Keadaan ini seringkali berbanding terbalik dengan fenomena di masa kita sekarang ini. Begitu mudahnya orang-orang yang mengaku pengikut ulama salaf, namun perbuatan, perkataan dan akhlaknya justru menginjak-injak etika para salaf. Lidah mereka lebih sering mencaci maki orang lain ketimbang berzikir kepada Allah. Tulisan mereka lebih sering merupakan hujatan dan umpatan ketimbang ajakan.

Bahkan seringkali merasa hanya kelompok mereka saja yang berhak mengeluarkan fatwa, sedangkan siapapun yang punya fatwa yang berbeda dengan mereka, meski datang dari tulisan para salafushshalih sendiri, langsung dihujat habis-habisan dan dituduh sebagai ahli bid’ah yang pasti masuk neraka. Nauzu billahi min zalik.

Padahal para salafus-shalih di masa lalu terbiasa denganperbedaan pendapat. Justru ciri khas mereka adalah berbeda pendapat, namun tetap saling menyayangi bahkan sangat mesra. Caci maki, umpatan, hujatan dan tuduhan sebagai ahli neraka tidak pernah mereka contohkan. Sebab perbedaan pendapat dalam masalah hukum adalah sebuah keniscayaan, mutlak dan pasti terjadi.

Jangankan para ulama salaf, bahkan para sahabat ridhwanullahi alaihim pun seringkali berbeda pendapat. Padahal mereka hidup bersama Rasulullah pada sebuah era yang disebut dengan khairul qurun (masa terbaik).

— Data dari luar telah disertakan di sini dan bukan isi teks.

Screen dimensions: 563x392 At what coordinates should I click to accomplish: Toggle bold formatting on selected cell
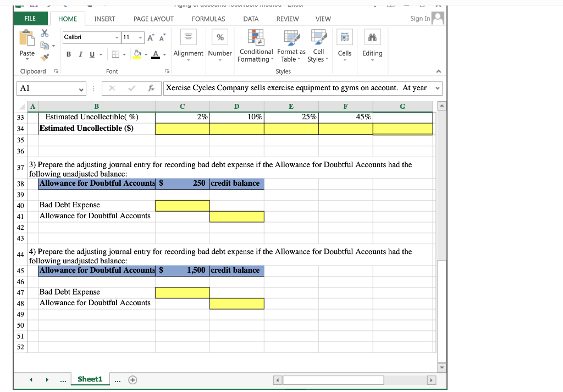click(68, 54)
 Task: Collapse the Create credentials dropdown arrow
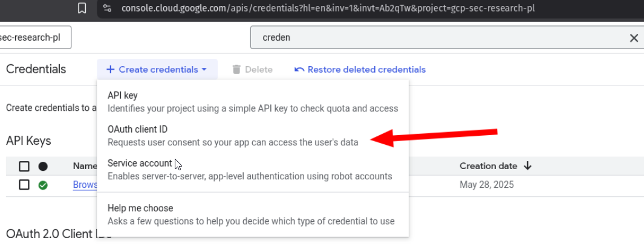204,70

Tapi tidak satu dari sahabat itu yang memaki dengan sumpah serapah sambil menuding temannya sebagai calon penghuni neraka. Sesungguhnya apa yang dilakukan oleh segelintir orang yang kerjanya menyumpahi orang lain yang tidak sependapat dengannya bukanlah termasuk ahli salaf, karena nama dan realitanya tidak nyambung.

Semoga Allah menghindarkan kita dari kejahilan dalam memahami agama, serta mencairkan ketegangan di antara sesama umat Islam, serta menghimpun hati jutaan umat Islam dewasa ini dalam sebuah kecintaan kepada Allah. Sehingga mampu menerimaperbedaan pendapat persis sebagaimana para salafus-shalih dahulu telah mempraktekkannya.